La pollinisation est un processus fondamental pour la survie des écosystèmes. Selon l’Organisation des Nations unies (ONU), 90 % des plantes sauvages à fleurs, 75 % des cultures vivrières et 35 % des terres agricoles à l’échelle de la planète en dépendent. Les pollinisateurs (abeilles, mouches, papillons, coléoptères, fourmis, colibris, etc.) contribuent donc directement à la sécurité alimentaire et à la conservation de la biodiversité.

Les insectes sont les principaux pollinisateurs dans le monde : 75 % des 115 principales cultures agricoles en dépendent. Et les abeilles, dont il existe plus de 20 000 espèces, constituent le groupe de pollinisateurs le plus important. Des chercheurs ont d’ailleurs évalué leur valeur économique : 153 G$ (USD) à l’échelle de la planète.

L’importance des abeilles ne fait pas exception au Québec. En 2019, le secteur apicole québécois comptait 440 producteurs (67 000 ruches), a produit 1,8 tonnes métriques de miel et a généré des revenus de 25,2 M$ (15,4 M$ pour la vente de miel, 7,6 M$ pour la location de colonies et 2,2 M$ pour les autres produits apicoles). Ici comme ailleurs, la culture des arbres fruitiers, des petits fruits (bleuets, fraises, framboises, canneberges, etc.), des pommes, du canola et des courges est en effet impossible sans pollinisateurs. Le déclin des populations d’abeilles domestiques et des autres pollinisateurs, ces dernières années, a donc suscité un vif intérêt auprès de la communauté scientifique et du grand public. L’action combinée de plusieurs facteurs est généralement mise en cause.

Ces temps-ci, c’est spécifiquement le Varroa destructor qui est pointé du doigt. Depuis plusieurs semaines, un nombre croissant d’apiculteurs rapportent des pertes anormalement élevées. Des taux de l’ordre de 50 ou 60 %, et même plus, sont régulièrement constatés. Selon des experts, les saisons chaotiques, la floraison hâtive, les écarts de température durant l’hiver et les étés qui s’allongent sont tous des symptômes des changements climatiques qui confèrent au Varroa les conditions parfaites pour proliférer. L’inquiétude chez les apiculteurs est à son comble, tout comme chez les producteurs qui misent sur la pollinisation pour leurs cultures. À titre d’exemple, la situation préoccupe particulièrement les producteurs de bleuets du Québec, qui louent près de 30 000 ruches chaque année pour polliniser leur champ.

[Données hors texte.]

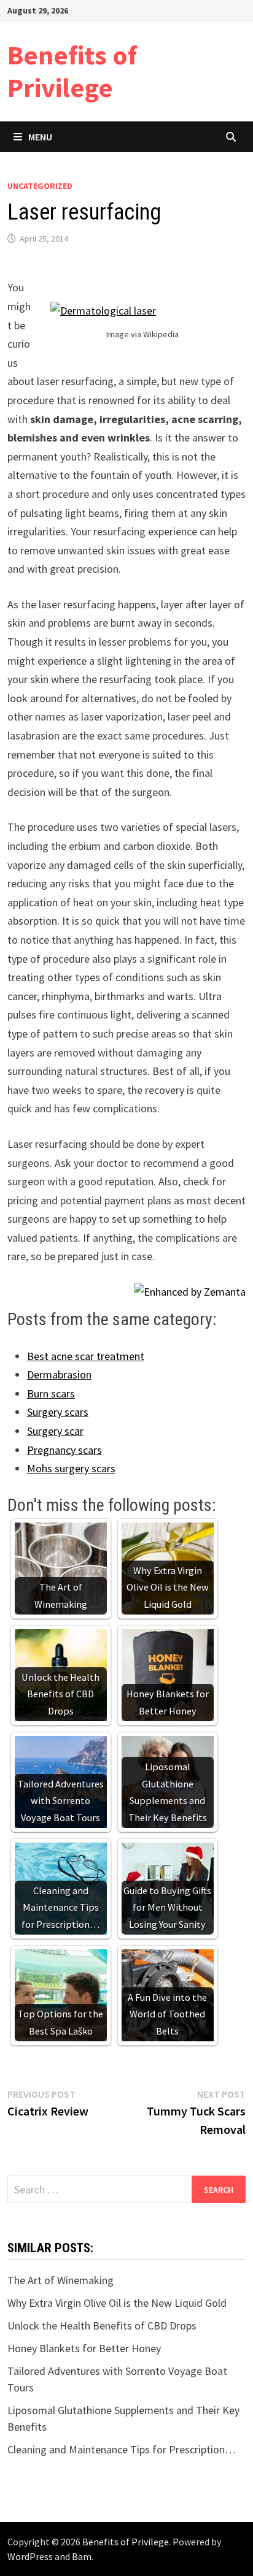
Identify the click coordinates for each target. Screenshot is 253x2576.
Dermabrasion (59, 1374)
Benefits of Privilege (72, 71)
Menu (40, 137)
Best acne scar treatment (85, 1356)
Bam (81, 2556)
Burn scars (51, 1393)
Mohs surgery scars (71, 1468)
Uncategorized (39, 185)
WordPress (30, 2556)
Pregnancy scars (64, 1450)
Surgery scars (57, 1412)
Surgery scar (55, 1431)
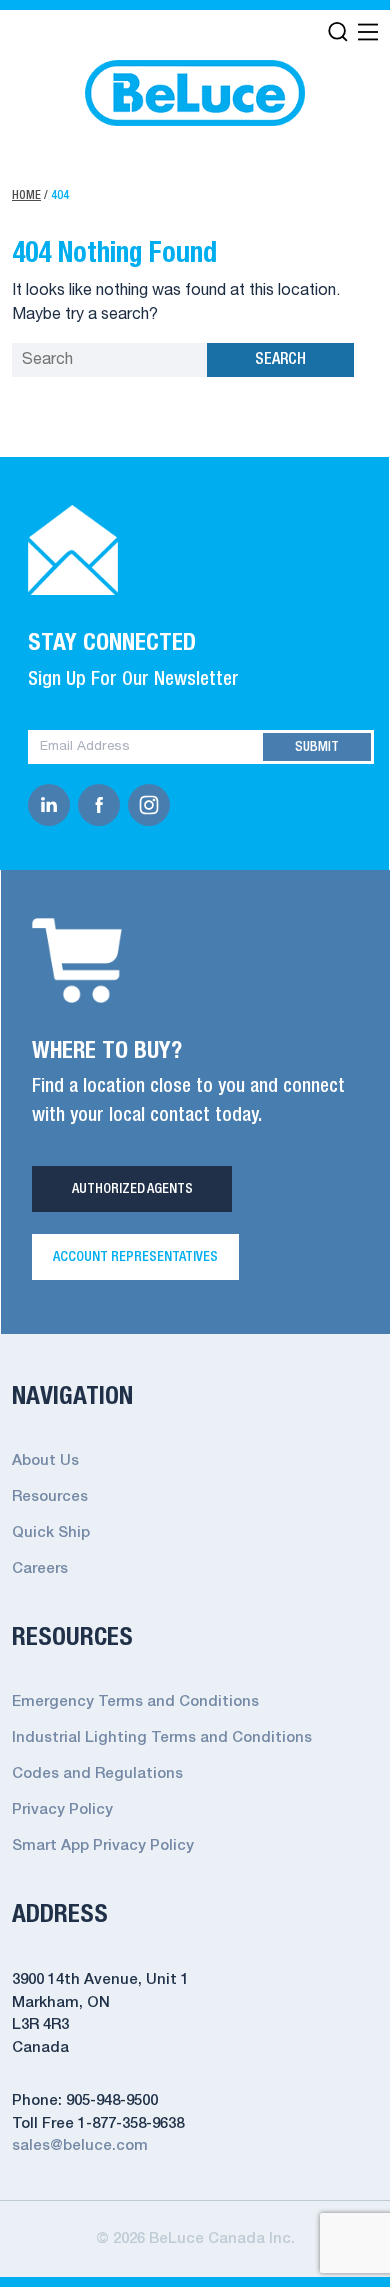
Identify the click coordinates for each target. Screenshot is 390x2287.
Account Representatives (135, 1257)
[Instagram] (153, 805)
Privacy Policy (62, 1810)
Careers (40, 1569)
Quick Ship (51, 1533)
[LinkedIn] (53, 805)
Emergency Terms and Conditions (135, 1702)
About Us (45, 1461)
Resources (50, 1497)
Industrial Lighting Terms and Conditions (162, 1738)
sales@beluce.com (80, 2146)
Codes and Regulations (97, 1774)
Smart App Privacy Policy (103, 1846)
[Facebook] (103, 805)
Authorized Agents (132, 1189)
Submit (317, 747)
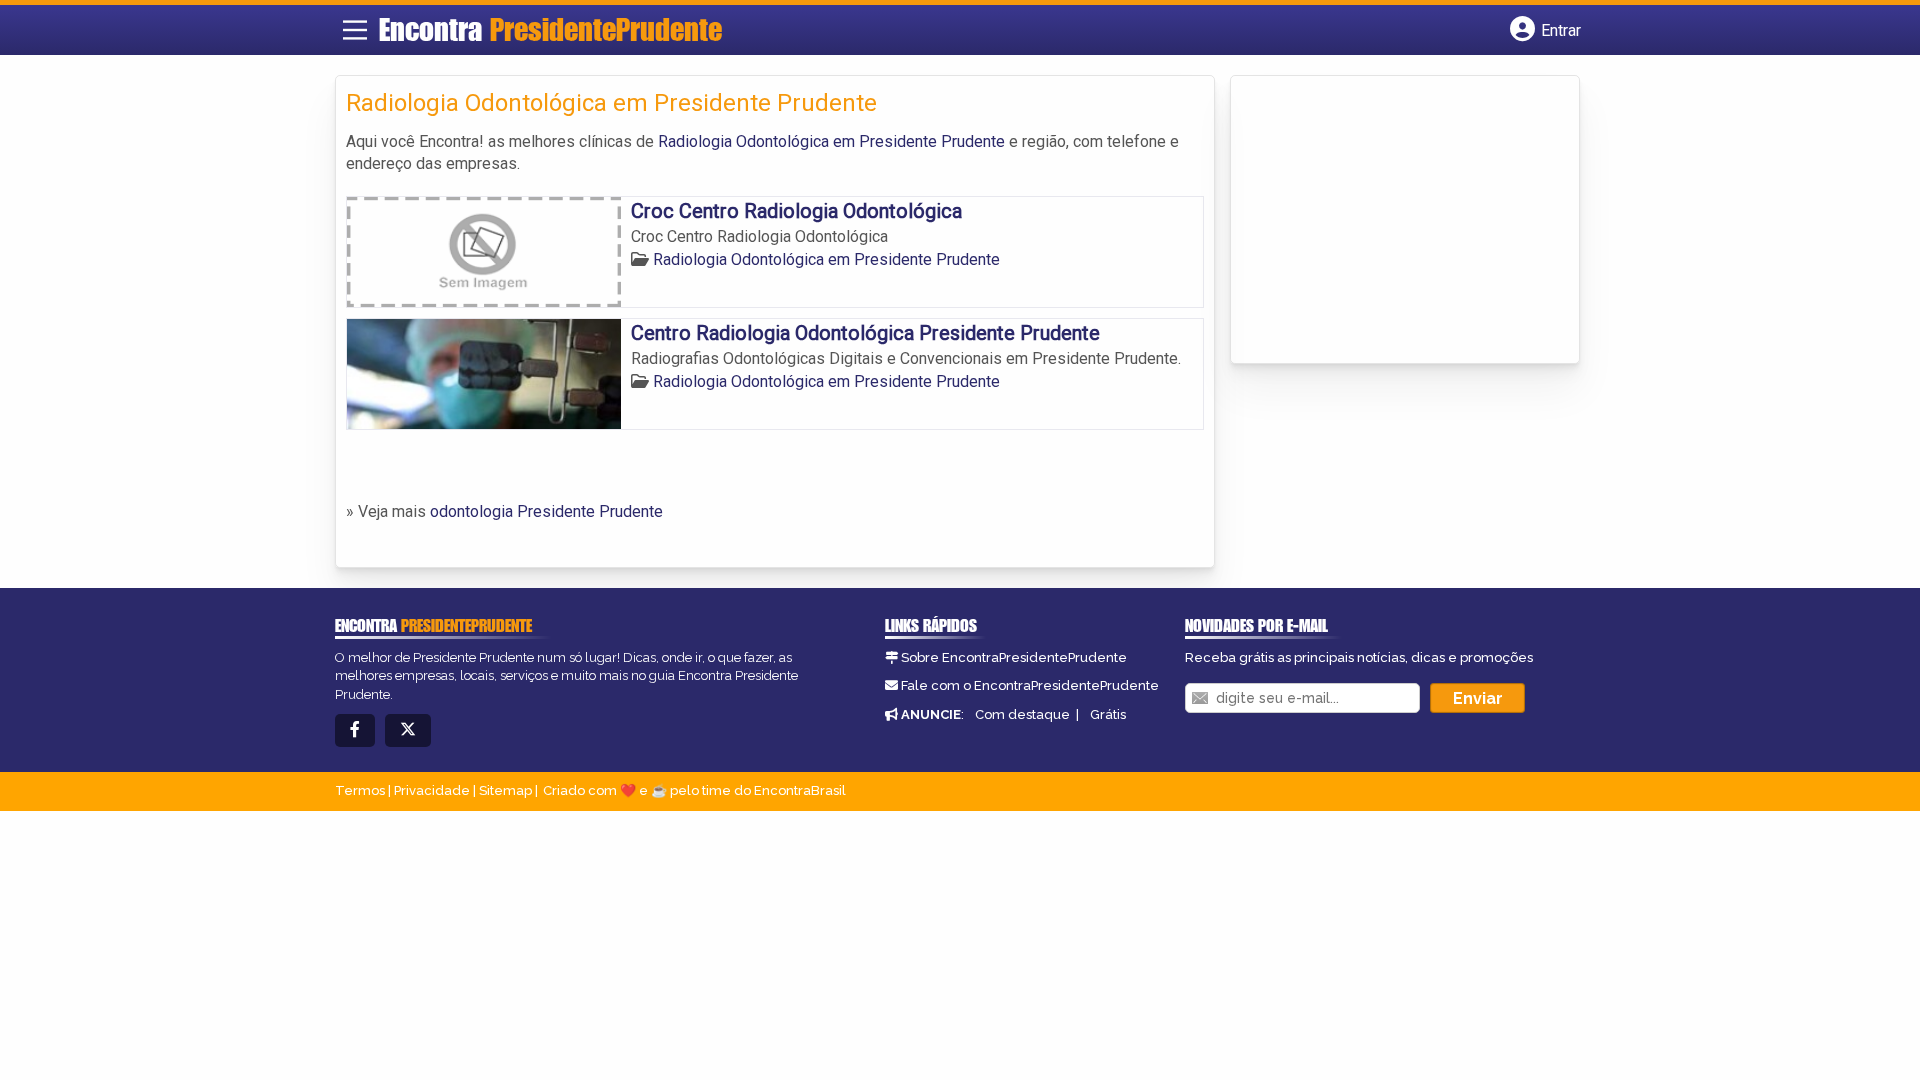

Une enquête menée par le ministère de l’Agriculture, des Pêcheries et de l’Alimentation du Québec est en cours et nous en saurons plus très bientôt sur l’ampleur des dommages. Les Apiculteurs et apicultrices du Québec (AADQ) prévoient aussi faire le point au cours des prochaines semaines. Mais l’organisation identifie déjà des besoins énormes du côté de la recherche. Les produits généralement utilisés pour combattre le Verroa s’avèrent de plus en plus inefficaces et des alternatives doivent être trouvées rapidement. Le soutien des autres secteurs de production pourrait aussi être sollicité.

La surmortalité arrive aussi à un bien mauvais moment. Comme l’indiquait récemment le président des AADQ, Raphaël Vacher, les perturbations de la chaîne d’approvisionnement crée un effet inflationniste, même pour l’importation d’abeilles. L’importation peut uniquement se faire par avion et les prix du transport ont quadruplé depuis le début de la pandémie. Il est donc beaucoup plus coûteux de les remplacer, en plus des risques de maladies que ces importations supposent.

L’UPA apporte un soutien soutenu au secteur apicole, en l’occurrence au chapitre de la représentation et par la coordination d’un groupe de travail visant à renforcer la collaboration et la communication entre celui-ci et celui des grains. Et nous continuerons de suivre de très près la situation.

Du côté gouvernemental, l’assurance récolte (ASREC) offre malheureusement peu de solutions à la problématique actuelle. Le secteur apicole a un taux de couverture moyen de 28 % (2020), alors que la moyenne pour l’ensemble des secteurs est de 62 %. Les deux paliers de gouvernement ont clairement des efforts à déployer pour soutenir et accompagner rapidement le secteur apicole et tous ceux qui en dépendent.